+++ Exercise data +++

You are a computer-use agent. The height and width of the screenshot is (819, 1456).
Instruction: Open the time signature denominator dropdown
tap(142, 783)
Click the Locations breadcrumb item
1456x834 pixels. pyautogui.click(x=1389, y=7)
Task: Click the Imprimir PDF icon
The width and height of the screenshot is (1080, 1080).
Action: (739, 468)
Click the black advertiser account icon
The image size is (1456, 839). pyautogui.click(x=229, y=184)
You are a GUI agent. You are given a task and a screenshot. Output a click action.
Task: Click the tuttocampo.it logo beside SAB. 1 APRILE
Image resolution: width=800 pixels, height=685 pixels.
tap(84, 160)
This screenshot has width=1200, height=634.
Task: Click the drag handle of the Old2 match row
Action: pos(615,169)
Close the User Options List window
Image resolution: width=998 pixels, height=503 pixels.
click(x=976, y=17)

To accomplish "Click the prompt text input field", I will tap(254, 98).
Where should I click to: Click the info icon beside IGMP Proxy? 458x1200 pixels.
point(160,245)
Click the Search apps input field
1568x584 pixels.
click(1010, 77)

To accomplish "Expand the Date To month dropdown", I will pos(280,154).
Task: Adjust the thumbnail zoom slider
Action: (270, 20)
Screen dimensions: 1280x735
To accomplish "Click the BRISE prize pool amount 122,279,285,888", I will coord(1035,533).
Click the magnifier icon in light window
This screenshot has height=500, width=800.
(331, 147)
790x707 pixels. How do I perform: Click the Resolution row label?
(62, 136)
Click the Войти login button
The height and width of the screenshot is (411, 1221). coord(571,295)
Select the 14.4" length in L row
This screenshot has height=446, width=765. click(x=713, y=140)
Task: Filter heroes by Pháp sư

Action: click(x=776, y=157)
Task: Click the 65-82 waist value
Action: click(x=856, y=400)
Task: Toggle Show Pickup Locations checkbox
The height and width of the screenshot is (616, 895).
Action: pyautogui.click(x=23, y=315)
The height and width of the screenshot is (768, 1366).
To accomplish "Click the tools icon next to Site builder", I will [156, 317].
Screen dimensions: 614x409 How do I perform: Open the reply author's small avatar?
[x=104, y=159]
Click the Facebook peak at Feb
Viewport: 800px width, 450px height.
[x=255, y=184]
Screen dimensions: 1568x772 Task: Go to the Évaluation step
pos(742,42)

+++

Given task
Rewrite every one of the lines above, switching "Screen dimensions" to "Screen size" wherever it occurs and leaving all else unchanged.

Exercise solution
You are a computer-use agent. The height and width of the screenshot is (819, 1456).
Instruction: Open the time signature denominator dropdown
tap(142, 783)
Click the Locations breadcrumb item
1456x834 pixels. pyautogui.click(x=1389, y=7)
Task: Click the Imprimir PDF icon
The width and height of the screenshot is (1080, 1080).
Action: (739, 468)
Click the black advertiser account icon
The image size is (1456, 839). pyautogui.click(x=229, y=184)
You are a GUI agent. You are given a task and a screenshot. Output a click action.
Task: Click the tuttocampo.it logo beside SAB. 1 APRILE
Image resolution: width=800 pixels, height=685 pixels.
tap(84, 160)
This screenshot has width=1200, height=634.
Task: Click the drag handle of the Old2 match row
Action: pos(615,169)
Close the User Options List window
Image resolution: width=998 pixels, height=503 pixels.
click(x=976, y=17)

To accomplish "Click the prompt text input field", I will tap(254, 98).
Where should I click to: Click the info icon beside IGMP Proxy? 458x1200 pixels.
point(160,245)
Click the Search apps input field
1568x584 pixels.
click(1010, 77)

To accomplish "Expand the Date To month dropdown", I will pos(280,154).
Task: Adjust the thumbnail zoom slider
Action: (270, 20)
Screen size: 1280x735
To accomplish "Click the BRISE prize pool amount 122,279,285,888", I will coord(1035,533).
Click the magnifier icon in light window
This screenshot has height=500, width=800.
(331, 147)
790x707 pixels. How do I perform: Click the Resolution row label?
(62, 136)
Click the Войти login button
The height and width of the screenshot is (411, 1221). coord(571,295)
Select the 14.4" length in L row
This screenshot has height=446, width=765. click(x=713, y=140)
Task: Filter heroes by Pháp sư

Action: click(x=776, y=157)
Task: Click the 65-82 waist value
Action: click(x=856, y=400)
Task: Toggle Show Pickup Locations checkbox
The height and width of the screenshot is (616, 895).
Action: pyautogui.click(x=23, y=315)
The height and width of the screenshot is (768, 1366).
To accomplish "Click the tools icon next to Site builder", I will [156, 317].
Screen size: 614x409 How do I perform: Open the reply author's small avatar?
[x=104, y=159]
Click the Facebook peak at Feb
Viewport: 800px width, 450px height.
[x=255, y=184]
Screen size: 1568x772 Task: Go to the Évaluation step
pos(742,42)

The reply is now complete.